Frisky dolphins, dancing honeybees, Hindu temple monkeys…the installations of West Coast video artist Diana Thater plunge you into the natural world with the force of the best wildlife documentaries, merging light, sound, color, and architecture to hypnotic effect. Thater doesn’t anthropomorphize animals but presents them on their own terms, a metaphor for her view of the female perspective. With “Diana Thater: The Sympathetic Imagination,” at the Los Angeles County Museum of Art (LACMA) November 22 through February 21, 2016, she gets the largest solo exhibition LACMA has ever accorded a female artist.

Kathryn Andrews’s Bozo™ The World’s Most Famous Clown Bop Bag With Occasional Performance (Blue Variation), 2014. Photograph by Fredrik Nilsen/Julie Miyoshi, Miyoshi Art Projects LLC/Courtesy of David Kordansky Gallery, Los Angeles.

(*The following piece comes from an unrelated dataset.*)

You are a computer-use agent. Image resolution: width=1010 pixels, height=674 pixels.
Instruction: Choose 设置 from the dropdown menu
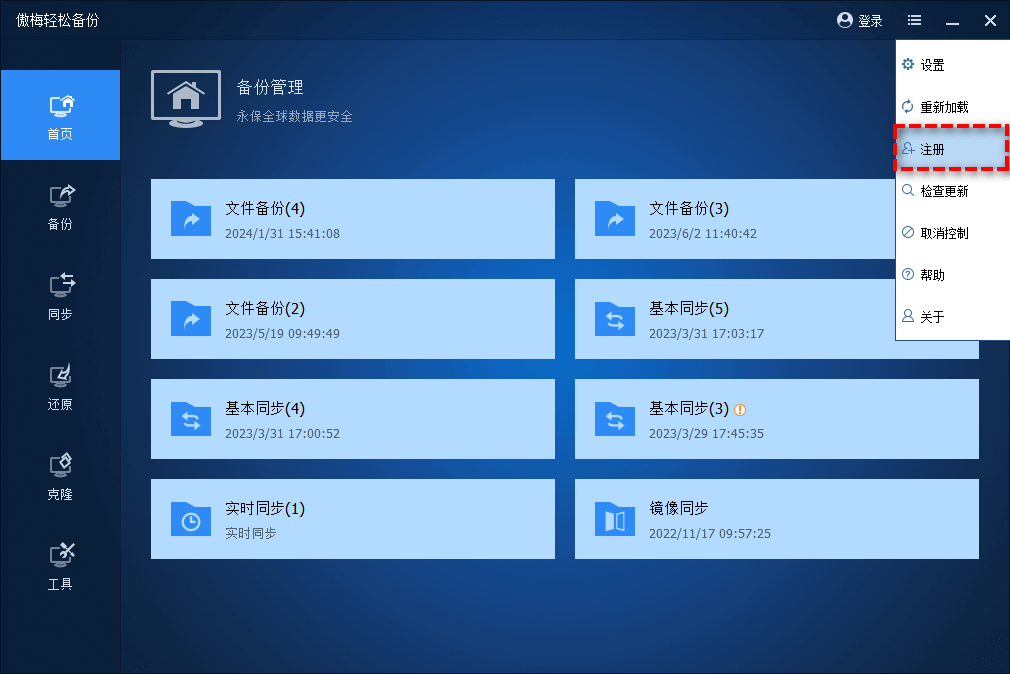tap(931, 65)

Photography©2014 Fredrik NIlsen, All Rights Reserved

Meanwhile, the Los Angeles artist Kathryn Andrews’s first U.S. solo museum show, “Kathryn Andrews: Run for President,” at the Museum of Contemporary Art, Chicago (November 21 through May 8, 2016), riffs on Bozo the Clown’s presidential bid, something his originator, Larry Harmon, actually pursued in 1984. (You might say there are imitators still.) Fifteen artworks, including three Bozo sculptures, are set against a mural of political-documentary photographs, inviting viewers to ruminate on how politicians, celebrities, and artists use imagery to gain and maintain power. And why, sometimes, it’s the imagery they can’t control that’s their undoing.